For Everyone to See
Winter ended late this year in Boston and people are still trying to figure out how to dress. The Bruins are in the playoffs, which means we're in one of those weird years here where Hockey and Baseball seasons overlap. Should we be wearing Red and Blue, as summer fashion suggests, or put on one more weeks’ worth of black and yellow to show the B's some spirit? (I'm wearing Red Sox under my college sweatshirt; statisticians have always been partial to Baseball.)
In this way, our own Dr. Nolker and I could not be more different. I coach special needs baseball; he plays amateur hockey. Sometimes it seems like baseball and hockey people are from different worlds.

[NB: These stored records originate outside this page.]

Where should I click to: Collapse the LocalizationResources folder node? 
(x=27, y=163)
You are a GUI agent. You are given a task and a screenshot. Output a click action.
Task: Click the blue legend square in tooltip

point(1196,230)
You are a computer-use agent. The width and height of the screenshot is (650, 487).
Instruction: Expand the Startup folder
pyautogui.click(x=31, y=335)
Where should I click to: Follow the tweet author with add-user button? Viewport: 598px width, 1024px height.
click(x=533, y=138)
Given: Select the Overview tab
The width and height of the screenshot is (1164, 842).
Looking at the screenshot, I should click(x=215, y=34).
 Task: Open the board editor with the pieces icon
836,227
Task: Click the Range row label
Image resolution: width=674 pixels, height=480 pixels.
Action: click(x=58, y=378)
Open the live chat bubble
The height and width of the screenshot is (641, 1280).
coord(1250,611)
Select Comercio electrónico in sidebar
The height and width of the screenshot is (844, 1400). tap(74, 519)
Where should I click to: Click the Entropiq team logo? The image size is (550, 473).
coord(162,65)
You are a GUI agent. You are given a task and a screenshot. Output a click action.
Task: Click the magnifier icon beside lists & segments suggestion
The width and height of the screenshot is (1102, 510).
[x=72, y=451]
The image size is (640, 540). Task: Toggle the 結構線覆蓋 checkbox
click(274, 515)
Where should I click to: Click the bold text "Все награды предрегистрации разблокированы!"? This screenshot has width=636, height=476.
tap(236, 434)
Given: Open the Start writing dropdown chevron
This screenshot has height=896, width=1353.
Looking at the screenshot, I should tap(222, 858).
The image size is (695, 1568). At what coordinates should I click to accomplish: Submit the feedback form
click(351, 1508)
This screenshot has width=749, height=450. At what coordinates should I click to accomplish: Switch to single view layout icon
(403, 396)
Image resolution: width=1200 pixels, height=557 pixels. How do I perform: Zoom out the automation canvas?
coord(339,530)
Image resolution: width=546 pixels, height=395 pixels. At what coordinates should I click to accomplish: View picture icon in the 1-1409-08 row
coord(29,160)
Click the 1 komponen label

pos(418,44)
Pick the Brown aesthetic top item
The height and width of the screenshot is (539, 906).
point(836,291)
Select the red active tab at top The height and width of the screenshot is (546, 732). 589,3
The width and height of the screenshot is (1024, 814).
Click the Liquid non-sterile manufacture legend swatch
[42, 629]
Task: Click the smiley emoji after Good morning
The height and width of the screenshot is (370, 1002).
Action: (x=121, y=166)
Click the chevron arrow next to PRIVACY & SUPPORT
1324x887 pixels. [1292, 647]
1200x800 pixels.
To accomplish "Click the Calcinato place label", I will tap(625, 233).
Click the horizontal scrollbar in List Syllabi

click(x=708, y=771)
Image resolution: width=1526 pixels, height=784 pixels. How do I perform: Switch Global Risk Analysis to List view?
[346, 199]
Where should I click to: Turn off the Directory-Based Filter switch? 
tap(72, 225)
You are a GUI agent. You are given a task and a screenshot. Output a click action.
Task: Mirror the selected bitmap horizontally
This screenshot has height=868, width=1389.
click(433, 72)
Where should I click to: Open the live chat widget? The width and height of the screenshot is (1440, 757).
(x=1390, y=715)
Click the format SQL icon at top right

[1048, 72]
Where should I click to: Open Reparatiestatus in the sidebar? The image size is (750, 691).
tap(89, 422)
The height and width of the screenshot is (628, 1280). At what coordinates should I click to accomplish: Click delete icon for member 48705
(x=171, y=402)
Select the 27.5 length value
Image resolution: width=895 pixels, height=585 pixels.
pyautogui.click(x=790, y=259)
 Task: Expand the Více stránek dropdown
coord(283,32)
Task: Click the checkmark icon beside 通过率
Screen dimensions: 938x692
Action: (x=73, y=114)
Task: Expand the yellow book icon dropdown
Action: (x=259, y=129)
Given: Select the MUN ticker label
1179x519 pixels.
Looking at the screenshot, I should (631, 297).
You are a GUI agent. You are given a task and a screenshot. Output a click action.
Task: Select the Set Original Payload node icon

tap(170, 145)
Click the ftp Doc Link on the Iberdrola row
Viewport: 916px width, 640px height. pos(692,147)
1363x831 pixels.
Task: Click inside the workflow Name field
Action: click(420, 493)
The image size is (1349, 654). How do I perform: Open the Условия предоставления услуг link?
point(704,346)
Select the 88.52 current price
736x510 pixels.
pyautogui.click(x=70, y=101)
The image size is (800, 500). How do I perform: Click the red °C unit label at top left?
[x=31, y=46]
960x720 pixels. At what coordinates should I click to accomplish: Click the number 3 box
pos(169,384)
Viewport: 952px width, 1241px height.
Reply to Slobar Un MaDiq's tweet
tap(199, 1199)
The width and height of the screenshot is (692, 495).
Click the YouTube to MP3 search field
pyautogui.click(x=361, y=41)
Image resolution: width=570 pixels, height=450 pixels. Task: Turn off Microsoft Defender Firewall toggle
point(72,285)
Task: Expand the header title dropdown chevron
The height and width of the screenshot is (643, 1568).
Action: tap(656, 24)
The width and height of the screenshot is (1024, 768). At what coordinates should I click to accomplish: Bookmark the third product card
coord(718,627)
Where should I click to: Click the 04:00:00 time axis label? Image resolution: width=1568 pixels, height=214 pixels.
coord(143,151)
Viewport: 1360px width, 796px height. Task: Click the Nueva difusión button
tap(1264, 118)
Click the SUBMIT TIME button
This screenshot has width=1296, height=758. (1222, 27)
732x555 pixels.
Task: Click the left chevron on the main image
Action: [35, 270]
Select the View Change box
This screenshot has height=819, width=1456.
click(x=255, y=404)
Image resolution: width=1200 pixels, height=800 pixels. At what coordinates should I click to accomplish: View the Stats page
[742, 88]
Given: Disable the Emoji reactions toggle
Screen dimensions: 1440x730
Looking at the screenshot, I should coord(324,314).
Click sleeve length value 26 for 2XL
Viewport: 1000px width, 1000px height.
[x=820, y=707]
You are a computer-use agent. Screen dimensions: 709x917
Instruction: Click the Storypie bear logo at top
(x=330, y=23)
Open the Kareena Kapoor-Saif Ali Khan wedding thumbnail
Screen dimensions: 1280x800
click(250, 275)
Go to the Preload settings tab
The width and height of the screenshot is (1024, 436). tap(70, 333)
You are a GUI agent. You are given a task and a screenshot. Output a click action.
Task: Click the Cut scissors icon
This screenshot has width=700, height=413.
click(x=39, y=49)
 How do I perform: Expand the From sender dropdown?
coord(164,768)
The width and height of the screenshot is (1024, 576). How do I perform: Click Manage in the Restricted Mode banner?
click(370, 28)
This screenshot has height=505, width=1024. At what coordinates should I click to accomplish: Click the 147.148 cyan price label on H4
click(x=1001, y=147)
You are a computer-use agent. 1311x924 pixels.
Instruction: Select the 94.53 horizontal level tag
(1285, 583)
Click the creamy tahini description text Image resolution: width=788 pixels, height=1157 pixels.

Ever wonder what data science has to say about it? I looked at sociometric data from 100 thousand US households to try to come up with an answer. Here's what I found:
(1) Hockey fans are twice as likely (20% vs 11%) to ski recreationally. No surprises there.
(2) Hockey fans are more likely to gamble at a casino (24% vs 19%). Baseball folks don't gamble, unless it's in the locker room. (Remember Peter Rose?)
(3) Hockey fans are more likely to smoke cigars or premium tobacco (17.5% vs 13%). Chewing tobacco was not factored.
(4) Baseball players are significantly more religious. 38% read religious or inspirational books and magazines, vs. 29% of hockey fans. (We had 93 seasons without a series win to get some religion.)
(5) Hockey fans are better off, financially at least. They are more likely to have an "upscale lifestyle" (53% vs 48%) and a credit card from a premium department store (57% vs 50%). They'll need one to buy all those sweaters and ski equipment.
At least there was one thing we could both agree on. Only two baseball fans and absolutely no hockey fans (0% vs 0%), reported that they watch professional soccer. Guess we're not so different after all.
Do you have an interesting topic you'd like us to research and write about? Send us your ideas for future topics.
InsideAnalysis.com published an article this morning describing the big data work that Analyze has been doing to help combat illegal fishing. Check out the article.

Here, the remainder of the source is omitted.